The George Washington University
School of Engineering and Applied Science
Department of Electrical Engineering and Computer Science

CSci 131 -- Data Structures
Project #3

Due Date: October 20, 1998

The purpose of this project is to give you some more practice in dealing with generic packages, and illustrate the advantages of a clearly-specified generic interface in supporting multiple implementations and multiple clients. This project uses material mostly from Chaps. 5 and 6. If you do the first part of the project this week, it will definitely help you prepare for the midterm next Tuesday.

You are hired by the railroad company to develop a new computer system for keeping track of passenger cars (carriages). Here is the information to be contained in a railway car record:

A car can be

  • a coach (a car with seats for passengers, like a bus or airliner), for which we need to know the number of seats (up to 84)
  • a sleeper (a car with little rooms containing beds for overnight travel), for which we need to know the number of beds (up to 36)
  • a dining car (a car with a kitchen and restaurant tables for meals), for which we need to know the number of tables (up to 20) and whether the kitchen uses oil or electricity to fuel the ovens
  • a baggage car (a car with one big open space used to carry suitcases and other passenger baggage), for which we need to know the storage capacity, in cubic meters (up to 250).
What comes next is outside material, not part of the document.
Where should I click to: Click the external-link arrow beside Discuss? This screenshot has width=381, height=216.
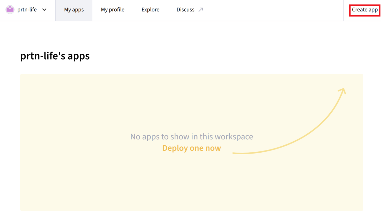201,10
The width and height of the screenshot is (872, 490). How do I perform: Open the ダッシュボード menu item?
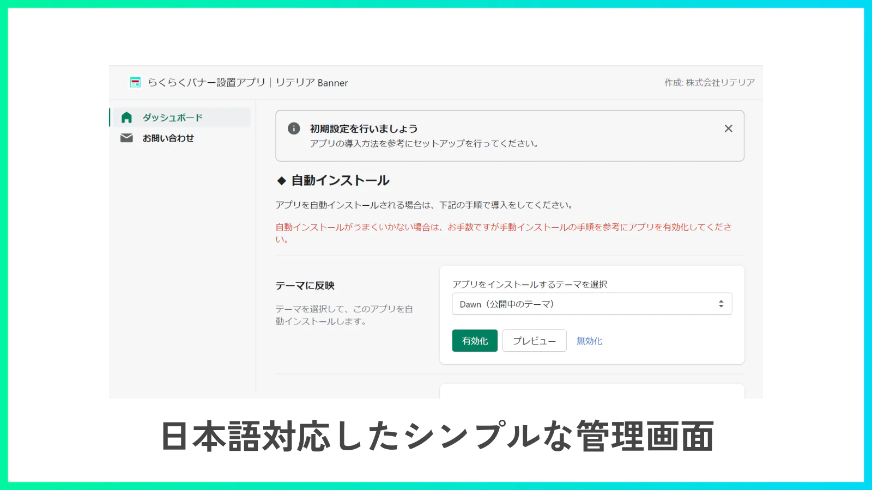pyautogui.click(x=172, y=118)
Each car has a unique number (up to 4 digits). Each sleeper also has a name (typically a place name like Yellowstone Park), up to 20 letters. The other types of cars do not have names.

Each car has a certain weight (in kilos).

For each car we need to know its purchase date and purchase price

The car record will be a variant record; the car data base will be an instance of Tables_Generic.

You have two main subtasks in this project:

  1. Develop the base package for Trains, using Employees as an example to follow. Also develop an input/output child package, Trains.IO, by analogy to Employees.IO. Test these in a sensible way, using othr test programs as examples.
  2. Develop and test a user interface similar to Employee_UI. You can start with a copy of Employee_UI and just make changes to it.

If you completed Project 2, you should be able to use your Tables_Generic package without a single change.